@Cobaltasaurus said in Shadows Over Reno:
(which doesn't work very well since I work nights Sun-Wed, which means I don't sleep much during the week, and then sleep A LOT Thursday - Saturday). So I schedule events for mid-evening PST / night EST, and then it's time for the event and my brain is mush and I'm like "i can't be bothered with rules and rolling right now, no event tonight, sorry".
Been there. Yeah, the early evening zzz's are hard to reconcile with "oh, time to juggle 4-5 players paging me through paragraphs of poses and assorted game spam".
Having said that, yours was the only plot I got to join lately so... thanks for that. 
@Auspice said in Shadows Over Reno:
You either start early enough for the EST folks and no PST can make it (since they're all still at work), or you start late enough for PST and the EST peeps have to leave early. I work from home and I've tried a broad spectrum. 5:30p PST / 8:30p EST seems to be the sweet spot, but you've gotta be able to jump right into the action in 1 or 2 rounds.
My take on that is very simple - I leave work at 5:30, get home at 6:30 and need to eat something. So I run them at 8 - all EST, all based on my availability. It's the best I can do. 

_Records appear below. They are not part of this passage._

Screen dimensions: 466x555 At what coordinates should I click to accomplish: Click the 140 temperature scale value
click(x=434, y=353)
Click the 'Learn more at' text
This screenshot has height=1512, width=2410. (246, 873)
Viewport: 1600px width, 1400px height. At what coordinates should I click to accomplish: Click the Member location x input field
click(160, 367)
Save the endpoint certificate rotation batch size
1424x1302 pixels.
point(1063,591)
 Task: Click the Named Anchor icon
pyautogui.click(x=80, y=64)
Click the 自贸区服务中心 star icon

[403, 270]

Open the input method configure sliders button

I skip the 'You all gather here,' the 'figure out who is riding in what vehicle,' etc. We spend a few minutes OOC (or in advance of the scene time if possible) figuring out who has what and is doing which in advance... and then I start with the 'As you roll up to the abandoned Radio Shack, you see...'
Because I swear, for every person that's awesome in the 'setup' by including everything in one pose, there's a couple people who take 2-3 rounds of posing and that alone can add an hour or so.
I wanted to take a bit more time here because that one's important... the setup.
In the past I had at least one person complain to me because I launched a multi-part story in a formulaic way - there was basically a quest-giver who handed the PCs some initial task, and that was apparently not good enough. To such people I kindly say fuck you too; beginnings are hard, k? When no character knows each other so I can't even draw on existing alliances to hook things into, players need to give the ST a chance and suspend their disbelief just a little to leave room for the plot to roll. Else we'll spend the first hour (maybe the first session) just trying to figure out how everyone got involved and isn't that a lovely way to spend a Tuesday night?
Obviously if I railroad the whole plot and characters are just bit parts in a story without choices and agency then yes, that'd be a good reason to protest.
Anyway, these days I @mail interested participants in a new plot a day or two before it starts with some suggestions about how they might get onboard; ideally they get in touch with me and we work something more elaborate out as needed. Almost no one has ever actually done the latter but hey, I try. 
What's much harder is hooking new people after the plot is ongoing, especially if it's not a Hollywood production with cars exploding and giant monsters coming out of the deep; if there's an overall veil of secrecy or discretion about the affair but I only have three players for my scene on Thursday and I need four, or someone asks "hey, I heard about the ninja thing, I want in on the ninjas" then it needs to be done. And I hate asking the plot's participants to suspend their disbelief again so Bob can show up out of nowhere for that thing they're trying hard to keep under wraps.
I haven't found a reliable, universal way to get that one done so far. It's just all case by case - but it's obviously much easier if the players themselves do the work for me ("Hey Bob, I need a favor man... we need extra muscle for a job"), but that's relying on them to do some of the legwork which... I admit, isn't always something I'm keen on counting on. The vast majority of players just sit on a plot until the next scheduled +event unless I'm specifically targeting an already well-knit OOC/IC group with the plot-fu.